------ TESTO FORNITO ------

La miccia che ha fatto esplodere l’attacco di Hamas, tanto per cambiare, è stata accesa dai delinquenti del Pentagono: tutto nasce dall’accordo con i Sauditi per riconoscere Israele

DAGOREPORT di dagospia.com

L’escalation di violenza e di morte in Israele e a Gaza sta preoccupando, e molto, il presidente degli Stati Uniti, Joe Biden. Durante il vertice virtuale di due giorni fa tra “Sleepy Joe” e gli alleati Macron, Meloni, Scholz e Sunak, è emersa la chiara consapevolezza che ci si muove su un crinale pericolosissimo.

Ogni eccesso, da qualunque parte, potrebbe essere irreversibile e scatenare un effetto domino dalle conseguenze incontrollabili.

Come sia stato possibile arrivare a questa improvvisa esplosione di barbarie terroristica è oggetto di analisi e speculazioni.

Di certo, un grosso errore diplomatico, che ha pesato molto nel compromettere i tentativi di armonizzare le relazioni nella regione, fu commesso con la decisione di provare ad estendere gli Accordi di Abramo all’Arabia Saudita.

La mossa avrebbe dovuto normalizzare i rapporti diplomatici tra Riad e Tel Aviv, come già avvenuto per Emirati Arabi e Bahrain, sotto l’egida degli Stati Uniti.

Il peccato originale di quella trattativa fu non coinvolgere, al momento dell’apertura a Riad, anche i palestinesi, i quali si sono sentiti “venduti” e traditi dai “fratelli” sauditi per un piatto di lenticchie.

Una delusione che ha consolidato nei vertici di Hamas la convinzione di non poter più contare sul sostegno del regno di Bin Salman e di doversi guardare attorno in cerca di nuovi potenziali alleati. E così, il gruppo terrorista (di fede sunnita) ha sorvolato sulla distanza dottrinale che lo separa dall’Iran sciita per cercare il sostegno e il supporto logistico-tecnologico di Teheran.

Durante il percorso di avvicinamento tra sauditi e Israele, la Cina si era mossa in contrapposizione provando a riannodare i rapporti tra Iran e Arabia Saudita, prendendo in contropiede l’Occidente.

Biden, spiazzato, ha tentato quindi la strada di un appeasement con l’Iran, con la motivazione – che ora gli viene rinfacciata – che non si poteva “consegnare” Teheran a Cina e Russia.

Una mossa imprudente, culminata tre settimane fa con il dissequestro di 6 miliardi di beni iraniani, congelati dalle sanzioni, in cambio di cinque prigionieri statunitensi.

Biden, inoltre, sin da quando è arrivato alla Casa Bianca, ha minato alle basi gli storici rapporti tra Washington e Riad. Prima accusando Bin Salman dell’omicidio del giornalista Jamal Khashoggi (rendendo noto il documento della Cia con le prove), poi cercando di ripristinare gli accordi sul nucleare iraniano, con l’effetto – come scrive Stefano Graziosi su Panorama – di “irritare contemporaneamente sia i sauditi sia gli israeliani. L’apertura improvvisa al regime khomeinista ha portato inevitabilmente a un rafforzamento politico e geopolitico di quest’ultimo.

------

SFIDA A >>
Riproduci senza modifiche le righe dell'elenco a partire da quella che contiene "Given: Select the 3XL" e fermati dopo quella che contiene "pos(240,117)", includendo entrambe.

------ ELENCO FORNITO ------

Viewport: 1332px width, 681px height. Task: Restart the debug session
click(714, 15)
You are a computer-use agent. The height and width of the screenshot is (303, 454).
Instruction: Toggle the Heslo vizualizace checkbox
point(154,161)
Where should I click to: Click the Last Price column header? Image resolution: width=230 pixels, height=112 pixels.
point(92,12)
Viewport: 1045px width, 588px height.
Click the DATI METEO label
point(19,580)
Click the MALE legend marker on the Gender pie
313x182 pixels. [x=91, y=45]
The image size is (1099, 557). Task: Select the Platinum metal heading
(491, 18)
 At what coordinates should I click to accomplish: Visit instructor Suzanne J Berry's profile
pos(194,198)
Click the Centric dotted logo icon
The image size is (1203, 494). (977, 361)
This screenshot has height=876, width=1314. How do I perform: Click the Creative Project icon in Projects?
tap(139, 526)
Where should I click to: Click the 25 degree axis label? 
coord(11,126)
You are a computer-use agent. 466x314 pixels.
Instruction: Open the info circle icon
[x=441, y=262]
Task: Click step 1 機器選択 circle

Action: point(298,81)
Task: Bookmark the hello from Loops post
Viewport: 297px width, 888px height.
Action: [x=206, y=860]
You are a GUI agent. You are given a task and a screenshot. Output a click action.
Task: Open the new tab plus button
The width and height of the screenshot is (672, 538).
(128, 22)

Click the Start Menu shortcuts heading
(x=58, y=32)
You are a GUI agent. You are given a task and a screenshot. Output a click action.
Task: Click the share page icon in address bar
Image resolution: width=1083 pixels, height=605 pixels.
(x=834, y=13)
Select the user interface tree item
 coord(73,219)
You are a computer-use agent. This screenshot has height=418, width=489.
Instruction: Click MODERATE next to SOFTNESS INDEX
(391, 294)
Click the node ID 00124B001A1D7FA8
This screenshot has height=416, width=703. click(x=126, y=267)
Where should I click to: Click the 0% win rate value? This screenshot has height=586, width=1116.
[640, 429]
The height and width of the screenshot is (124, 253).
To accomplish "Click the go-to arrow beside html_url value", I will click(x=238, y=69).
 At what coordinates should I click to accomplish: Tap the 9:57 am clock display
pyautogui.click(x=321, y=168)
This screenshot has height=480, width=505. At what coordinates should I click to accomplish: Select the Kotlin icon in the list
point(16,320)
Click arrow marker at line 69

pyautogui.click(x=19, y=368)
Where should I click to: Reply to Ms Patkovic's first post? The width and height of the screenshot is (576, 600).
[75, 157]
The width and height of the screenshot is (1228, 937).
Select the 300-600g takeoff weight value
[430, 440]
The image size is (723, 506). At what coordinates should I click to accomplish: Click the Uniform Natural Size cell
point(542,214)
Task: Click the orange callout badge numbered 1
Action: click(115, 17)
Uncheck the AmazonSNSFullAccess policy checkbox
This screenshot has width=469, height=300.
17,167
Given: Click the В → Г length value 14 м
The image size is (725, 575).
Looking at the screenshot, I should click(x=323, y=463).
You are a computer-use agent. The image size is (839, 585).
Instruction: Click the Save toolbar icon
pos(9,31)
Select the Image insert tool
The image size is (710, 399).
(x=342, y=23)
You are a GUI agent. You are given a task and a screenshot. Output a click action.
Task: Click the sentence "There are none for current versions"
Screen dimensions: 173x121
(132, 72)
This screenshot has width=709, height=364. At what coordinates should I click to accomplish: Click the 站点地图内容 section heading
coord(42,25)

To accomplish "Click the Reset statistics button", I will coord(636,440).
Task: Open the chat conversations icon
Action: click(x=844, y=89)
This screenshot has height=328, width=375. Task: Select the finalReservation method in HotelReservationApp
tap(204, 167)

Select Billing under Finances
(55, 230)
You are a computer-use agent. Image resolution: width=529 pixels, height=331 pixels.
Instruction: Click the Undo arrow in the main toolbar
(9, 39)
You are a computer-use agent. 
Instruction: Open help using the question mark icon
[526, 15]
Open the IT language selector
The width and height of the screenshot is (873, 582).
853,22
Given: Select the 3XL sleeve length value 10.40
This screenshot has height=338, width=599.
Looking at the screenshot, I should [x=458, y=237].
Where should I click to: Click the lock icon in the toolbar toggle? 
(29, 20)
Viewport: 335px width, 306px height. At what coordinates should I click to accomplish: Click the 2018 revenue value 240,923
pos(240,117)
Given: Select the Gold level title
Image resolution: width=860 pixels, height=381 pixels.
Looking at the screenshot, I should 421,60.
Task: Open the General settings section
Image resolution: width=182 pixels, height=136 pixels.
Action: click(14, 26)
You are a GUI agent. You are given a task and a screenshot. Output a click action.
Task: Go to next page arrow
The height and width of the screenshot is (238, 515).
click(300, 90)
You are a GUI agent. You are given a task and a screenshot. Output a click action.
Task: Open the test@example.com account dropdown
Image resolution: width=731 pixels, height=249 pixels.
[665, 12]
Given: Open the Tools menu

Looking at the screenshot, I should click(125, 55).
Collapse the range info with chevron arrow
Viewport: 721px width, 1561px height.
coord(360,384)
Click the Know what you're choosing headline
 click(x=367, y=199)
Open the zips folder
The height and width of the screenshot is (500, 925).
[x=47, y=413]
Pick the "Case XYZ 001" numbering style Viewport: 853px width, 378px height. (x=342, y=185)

------

SFIDA B >>
Trascrivi fedelmente il passo del testo fornito che comincia con le parole "Come sia stato" e termina dopo le parole "piatto di lenticchie.".

RISPOSTA ATTESA A >>
Given: Select the 3XL sleeve length value 10.40
This screenshot has height=338, width=599.
Looking at the screenshot, I should [x=458, y=237].
Where should I click to: Click the lock icon in the toolbar toggle? 
(29, 20)
Viewport: 335px width, 306px height. At what coordinates should I click to accomplish: Click the 2018 revenue value 240,923
pos(240,117)

RISPOSTA ATTESA B >>
Come sia stato possibile arrivare a questa improvvisa esplosione di barbarie terroristica è oggetto di analisi e speculazioni.

Di certo, un grosso errore diplomatico, che ha pesato molto nel compromettere i tentativi di armonizzare le relazioni nella regione, fu commesso con la decisione di provare ad estendere gli Accordi di Abramo all’Arabia Saudita.

La mossa avrebbe dovuto normalizzare i rapporti diplomatici tra Riad e Tel Aviv, come già avvenuto per Emirati Arabi e Bahrain, sotto l’egida degli Stati Uniti.

Il peccato originale di quella trattativa fu non coinvolgere, al momento dell’apertura a Riad, anche i palestinesi, i quali si sono sentiti “venduti” e traditi dai “fratelli” sauditi per un piatto di lenticchie.